________________ CM . . . . Volume XXII Number 22. . . .February 12, 2016


Stepping Out. (Orca Limelights).

Laura Langston.
Victoria, BC: Orca, 2016.
137 pp., trade pbk., pdf & epub, $9.95 (pbk.).
ISBN 978-1-4598-0895-9 (pbk.), ISBN 978-1-4598-0896-6 (pdf), ISBN 978-1-4598-0897-1 (epub).

Grades 4-7 / Ages 9-12.

Review by Georgette Nairn.

***½ /4

Reviewed from Advance Reading Copy.



“I know, and I feel terrible about missing the class, but I need the time.”

Ms. Vastag glances around then leans close. “You don’t fool me for a minute. You hate gym.” She glances at my leg. “You’re always looking for an excuses to sit out because of your disability.”

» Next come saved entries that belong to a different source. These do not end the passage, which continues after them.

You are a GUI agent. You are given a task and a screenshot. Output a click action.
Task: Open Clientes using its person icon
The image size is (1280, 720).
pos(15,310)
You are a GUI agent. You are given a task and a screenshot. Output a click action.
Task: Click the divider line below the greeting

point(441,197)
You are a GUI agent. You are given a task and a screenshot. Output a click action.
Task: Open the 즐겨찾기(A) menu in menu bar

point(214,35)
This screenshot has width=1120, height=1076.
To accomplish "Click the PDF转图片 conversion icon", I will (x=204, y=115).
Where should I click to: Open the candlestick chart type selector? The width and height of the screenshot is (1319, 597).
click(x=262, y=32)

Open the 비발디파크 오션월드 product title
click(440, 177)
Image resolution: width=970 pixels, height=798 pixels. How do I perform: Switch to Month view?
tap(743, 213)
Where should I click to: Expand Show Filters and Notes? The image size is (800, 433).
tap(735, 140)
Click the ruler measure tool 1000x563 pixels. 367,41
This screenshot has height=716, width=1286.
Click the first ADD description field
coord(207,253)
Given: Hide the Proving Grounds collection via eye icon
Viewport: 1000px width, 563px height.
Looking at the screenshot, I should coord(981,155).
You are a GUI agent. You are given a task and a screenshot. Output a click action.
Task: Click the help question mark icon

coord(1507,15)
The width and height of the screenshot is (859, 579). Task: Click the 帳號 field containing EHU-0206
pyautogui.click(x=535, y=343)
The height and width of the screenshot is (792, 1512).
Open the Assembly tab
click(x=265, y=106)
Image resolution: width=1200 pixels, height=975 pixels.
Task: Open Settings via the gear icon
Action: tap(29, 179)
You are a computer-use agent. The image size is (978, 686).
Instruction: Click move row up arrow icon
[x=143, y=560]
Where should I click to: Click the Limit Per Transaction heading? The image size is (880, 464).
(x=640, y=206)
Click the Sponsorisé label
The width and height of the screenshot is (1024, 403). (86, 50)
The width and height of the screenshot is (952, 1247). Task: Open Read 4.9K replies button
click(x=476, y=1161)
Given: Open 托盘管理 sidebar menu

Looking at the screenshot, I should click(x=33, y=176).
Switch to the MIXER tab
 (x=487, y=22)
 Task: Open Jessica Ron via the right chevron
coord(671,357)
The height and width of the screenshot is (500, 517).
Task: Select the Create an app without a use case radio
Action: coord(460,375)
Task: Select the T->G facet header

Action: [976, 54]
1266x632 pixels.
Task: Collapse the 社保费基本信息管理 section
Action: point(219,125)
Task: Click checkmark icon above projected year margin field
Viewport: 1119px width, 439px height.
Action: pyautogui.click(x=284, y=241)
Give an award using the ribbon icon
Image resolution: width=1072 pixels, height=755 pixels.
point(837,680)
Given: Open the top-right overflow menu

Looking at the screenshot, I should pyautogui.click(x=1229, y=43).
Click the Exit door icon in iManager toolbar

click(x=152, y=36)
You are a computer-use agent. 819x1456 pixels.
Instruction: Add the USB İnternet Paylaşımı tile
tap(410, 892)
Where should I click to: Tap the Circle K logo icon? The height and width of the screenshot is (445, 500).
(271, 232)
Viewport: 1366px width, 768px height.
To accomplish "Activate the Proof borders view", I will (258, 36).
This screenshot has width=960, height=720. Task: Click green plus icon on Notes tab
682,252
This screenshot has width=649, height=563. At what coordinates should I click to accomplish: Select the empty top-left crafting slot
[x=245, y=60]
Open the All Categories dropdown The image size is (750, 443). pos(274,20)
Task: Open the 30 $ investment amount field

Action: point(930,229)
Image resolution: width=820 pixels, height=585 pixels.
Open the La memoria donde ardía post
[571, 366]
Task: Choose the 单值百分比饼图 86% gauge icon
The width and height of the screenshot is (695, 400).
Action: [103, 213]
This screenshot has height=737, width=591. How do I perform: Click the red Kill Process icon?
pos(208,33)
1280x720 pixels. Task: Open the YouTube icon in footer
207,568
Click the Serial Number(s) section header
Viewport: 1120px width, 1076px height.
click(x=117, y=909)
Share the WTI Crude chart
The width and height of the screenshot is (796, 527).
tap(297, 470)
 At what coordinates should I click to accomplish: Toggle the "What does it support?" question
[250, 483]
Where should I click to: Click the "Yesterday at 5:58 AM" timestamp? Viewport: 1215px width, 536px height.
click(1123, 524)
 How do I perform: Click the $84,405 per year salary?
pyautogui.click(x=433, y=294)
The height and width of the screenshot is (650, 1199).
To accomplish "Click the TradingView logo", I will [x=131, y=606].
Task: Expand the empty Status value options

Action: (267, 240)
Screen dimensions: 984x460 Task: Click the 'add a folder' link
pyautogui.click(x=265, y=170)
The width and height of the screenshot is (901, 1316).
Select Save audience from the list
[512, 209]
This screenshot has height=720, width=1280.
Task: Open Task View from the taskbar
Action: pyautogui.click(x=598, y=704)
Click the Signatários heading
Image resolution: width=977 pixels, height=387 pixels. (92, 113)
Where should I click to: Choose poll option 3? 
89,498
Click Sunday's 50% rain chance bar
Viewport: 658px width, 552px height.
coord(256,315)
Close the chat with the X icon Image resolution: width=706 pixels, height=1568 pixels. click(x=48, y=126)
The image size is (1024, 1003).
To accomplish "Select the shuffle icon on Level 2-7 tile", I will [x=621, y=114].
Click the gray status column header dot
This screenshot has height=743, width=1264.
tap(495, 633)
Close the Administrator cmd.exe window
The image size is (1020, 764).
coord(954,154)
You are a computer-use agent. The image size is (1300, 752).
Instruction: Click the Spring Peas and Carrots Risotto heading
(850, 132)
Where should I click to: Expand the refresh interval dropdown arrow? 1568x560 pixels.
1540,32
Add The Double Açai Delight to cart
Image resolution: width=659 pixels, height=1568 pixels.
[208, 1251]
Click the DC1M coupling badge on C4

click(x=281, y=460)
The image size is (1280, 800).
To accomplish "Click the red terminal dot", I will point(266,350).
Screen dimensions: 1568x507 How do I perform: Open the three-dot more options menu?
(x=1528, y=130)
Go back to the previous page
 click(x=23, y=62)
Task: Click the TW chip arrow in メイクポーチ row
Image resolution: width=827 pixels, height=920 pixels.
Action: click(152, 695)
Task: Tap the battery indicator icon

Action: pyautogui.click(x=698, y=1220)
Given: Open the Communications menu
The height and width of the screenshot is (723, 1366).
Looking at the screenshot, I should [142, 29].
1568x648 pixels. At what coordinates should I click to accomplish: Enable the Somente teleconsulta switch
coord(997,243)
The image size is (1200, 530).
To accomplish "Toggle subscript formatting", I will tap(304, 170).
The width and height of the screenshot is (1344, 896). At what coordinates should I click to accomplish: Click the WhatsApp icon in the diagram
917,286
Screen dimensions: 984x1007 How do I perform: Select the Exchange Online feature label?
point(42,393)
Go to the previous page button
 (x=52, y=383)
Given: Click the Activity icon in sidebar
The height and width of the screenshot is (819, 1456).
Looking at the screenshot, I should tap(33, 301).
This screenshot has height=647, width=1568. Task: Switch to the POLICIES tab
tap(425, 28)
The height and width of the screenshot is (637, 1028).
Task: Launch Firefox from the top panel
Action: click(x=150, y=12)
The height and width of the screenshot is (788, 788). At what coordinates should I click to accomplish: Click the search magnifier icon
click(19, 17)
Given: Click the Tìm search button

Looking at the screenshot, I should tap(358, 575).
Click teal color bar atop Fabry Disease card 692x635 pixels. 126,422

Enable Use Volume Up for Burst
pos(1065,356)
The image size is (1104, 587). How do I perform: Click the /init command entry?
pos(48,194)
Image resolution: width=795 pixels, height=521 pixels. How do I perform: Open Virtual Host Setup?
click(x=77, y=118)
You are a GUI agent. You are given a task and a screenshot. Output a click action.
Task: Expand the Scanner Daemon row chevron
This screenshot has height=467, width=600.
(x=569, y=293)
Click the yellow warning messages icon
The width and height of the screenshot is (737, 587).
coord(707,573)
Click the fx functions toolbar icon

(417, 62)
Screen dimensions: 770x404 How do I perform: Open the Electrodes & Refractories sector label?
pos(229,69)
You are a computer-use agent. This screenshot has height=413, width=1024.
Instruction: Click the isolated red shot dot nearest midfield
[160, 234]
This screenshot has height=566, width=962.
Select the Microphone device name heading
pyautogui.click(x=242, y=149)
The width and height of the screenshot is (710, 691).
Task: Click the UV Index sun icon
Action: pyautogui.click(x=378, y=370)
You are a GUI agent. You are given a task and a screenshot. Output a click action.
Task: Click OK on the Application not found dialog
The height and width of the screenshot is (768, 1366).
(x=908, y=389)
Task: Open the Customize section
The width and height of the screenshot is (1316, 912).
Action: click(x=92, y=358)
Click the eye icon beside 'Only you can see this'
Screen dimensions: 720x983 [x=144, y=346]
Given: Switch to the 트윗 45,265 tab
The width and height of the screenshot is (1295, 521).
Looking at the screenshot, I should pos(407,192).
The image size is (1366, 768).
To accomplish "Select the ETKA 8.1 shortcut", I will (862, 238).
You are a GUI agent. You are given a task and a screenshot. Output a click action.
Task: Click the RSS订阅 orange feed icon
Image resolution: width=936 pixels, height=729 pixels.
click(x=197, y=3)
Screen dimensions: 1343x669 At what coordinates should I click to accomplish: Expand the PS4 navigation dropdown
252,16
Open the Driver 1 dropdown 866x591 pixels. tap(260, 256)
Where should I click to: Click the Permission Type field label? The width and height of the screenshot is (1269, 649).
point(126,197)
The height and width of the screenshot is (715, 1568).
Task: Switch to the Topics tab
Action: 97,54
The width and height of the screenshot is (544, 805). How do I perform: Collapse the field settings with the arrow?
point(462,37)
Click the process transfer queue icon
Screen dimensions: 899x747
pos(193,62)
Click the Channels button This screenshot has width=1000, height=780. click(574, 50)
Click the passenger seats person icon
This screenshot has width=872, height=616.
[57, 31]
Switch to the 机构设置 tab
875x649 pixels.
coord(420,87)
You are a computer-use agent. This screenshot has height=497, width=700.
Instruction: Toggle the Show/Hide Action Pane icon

Ms. Vastag doesn’t dance around my limp like so many people do. And she doesn’t make allowances for it either. She treats me with the same offhand annoyance she treats everybody else with. I like that about her.

She’s not finished “You can’t run from reality”

“I can’t run, period.”

The ghost of a smile flashes at the corners of her mouth.


Stepping Out is the story of Paige Larsson, a middle grade student who is a comedy vlogger (video blogger) in her spare time. She loves what she does, making others laugh, and has aspirations of making a career as a comedy vlogger. Online comedy is Paige’s comfort zone as she navigates the ups and downs of middle school. She has a core group of friends, including Hunter, her long-time friend and current crush. In her eyes, her biggest challenges are her sister, who goes out of her way to be unkind, and her limp, a result of complications during birth.

     Paige’s life changes when her friends secretly enter her into a nation-wide young comedians contest. Without her knowledge, she has become one of the finalists and will have a chance to win prizes that would help further her career in comedy. This possibility thrills and terrifies Paige, especially when she discovers that she must do two stand-up routines in front of a live audience, something she has never done before. With the support of her friends, drama teacher and even the principal, she puts together the material she needs and sets off for the finals. Throughout the process, she is plagued by doubts, worrying that others will see her disability and not who she really is. Her sister also adds to her self-doubt by taking any opportunity she can to cut Paige down. Paige performs her routine, and, when she is nervous, she falls back on being self-deprecating. While this gets her laughs, it does not win her the competition. Just as readers worry that all of Paige’s dreams are dashed, Raven Prest, a famous comedian and one of the judges, pulls Paige aside and offers to work with her but warns her that, if she continues to use material that focuses on her disability, she won’t likely get far. Paige is thrilled, though a bit nervous about the offer, but she accepts it, knowing it will bring her closer to her dream.

     Stepping Out is a first person narrative and an accurate depiction of today’s pre-teens. The topic of vlogging and the possibility of online fame is very current, though I am not sure that this is a topic that will stand the test of time. That being said, Stepping Out is a relatable story that would be an enjoyable read for kids ages 9-12.

     Laura Langston does a very good job of creating realistic characters that kids can see themselves in. The universal theme of stepping out of one’s comfort zone is handled realistically. Paige moves frequently between excitement, self-doubt and fear as she prepares for the competition. Her doubt is brought on by not only her own fears, but her sister’s comments (likely caused by jealousy.). Her excitement is also fuelled by the encouragement of her friends and teachers who believe in her.

      Langston is able to walk the fine line of making Paige’s disability important and influential to Paige without making it the main focus of the book. It is another reason for Paige to feel doubtful about performing, but not the only reason. The clear message of not letting your disability define you is delivered by Paige’s idol, Raven Prest.

“…but by being afraid that people will laugh at you instead of with you, you’ve sold yourself out. You’re in danger of becoming the comedian with the limp instead of Paige Larsson, the comedian.”

     I enjoyed the characters, such as Raven Prest, and the school principal, Ms. Vastag, who interacted with Paige, helping to refocus her on what she can do well rather than on what she can’t do. Having these strong guiding adults who are honest with her is uplifting. I found all of the adults portrayed with a sense of realism, including Paige’s parents, who were apprehensive about Paige’s entering the contest, not because they were unsupportive, but because they wanted to protect her from the possibility of failure.

     I recommend Stepping Out for pre-teens and teens as a quick and entertaining read, one that they will find relatable. The messages of courage and being comfortable in your own skin are ones that any child could benefit from.

Highly Recommended.

Georgette Nairn is a teacher at Harold Hatcher School in Winnipeg, MB.